I don't think there's much of a point to this blog post but just...needed to get things out I guess. I have no idea what I'm doing anymore. Am I just so fucked up that I ultimately need to ruin everything I have? Like I have to self-destruct...I just have to...because I'm so afraid of success but also don't want to fail? I'm a middle ground person you see. But yet, I know I can't be satisfied with that, or at least I think I can't be. I shouldn't be. What the fuck am I doing. Can anyone answer me that? No course not, because no one reads this blog. Least I don't think, yet the "view" counts tell me otherwise. Unless it's a glitch...which I honestly believe that is the cast. I have a hard time believing that, that isn't the case. Prove me wrong someone. Anyone out there in the universe that SOMEHOW stumbled upon this blog and actually reads it, comment. Please. Anonymous is you please, i don't care. I just...sometimes need to know that I'm not alone out there maybe. Or that...my thoughts count. My feelings count. Cause honestly? -Sometimes it just feels like it's just me, that I am totally and utterly alone. I have no one really in my corner...and if ppl say that, I have a very hard time believing them. It's not one of my best qualities. Chalk it up to horrible self-esteem due to childhood.

Honestly...all I ever want in this world is for someone to get me. I just wish i had ONE person in my life that I felt I connected to...wholeheartedly. Whether just to be fucking friends or in a relationship with them, cause honestly...that's all I crave right now. Just...some fucking...connection. Not even physically but just emotionally...mentally...something. Just something...or someone.

I find myself looking through my 'wiw' (what-i-want) tags on my tumblr's which...just makes the ache in me stronger because I still have not found that. I still have not felt that connection with someone. Least I don't think. There was a glimmer in the past, but right now, that's all it was. Could it be more? Possibly. Who the fuck knows. Also why the fuck do I still have thoughts/feelings for the kid who has a gf...i can't help but STILL long for him and WISH that it worked out. Honestly, i really feel that if that happened my life would be close to be complete at this point.

I've said it once before and I'll say it again. One of my biggest fears is that I will never ever get to experience love. I'll never know what it feels like to be utterly and completely IN LOVE with a person.
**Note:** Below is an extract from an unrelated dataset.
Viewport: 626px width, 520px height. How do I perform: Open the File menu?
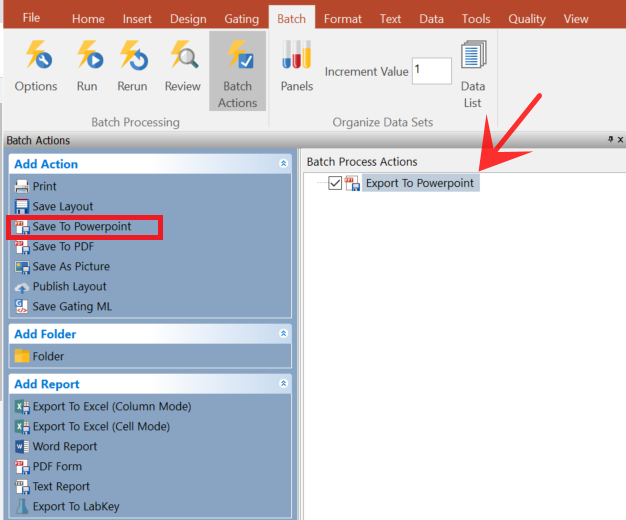pos(31,18)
I won't find myself pinching myself thinking i'm the luckiest girl in the world that I am with this person, or want nothing but to make the other person happy, or love all the quirks they hate, to be completely and utterly distracted by them constantly, find myself daydreaming about them, feeling safe when I am around them, can't take my eyes off of them, to be someone's safe haven.

I don't know anymore...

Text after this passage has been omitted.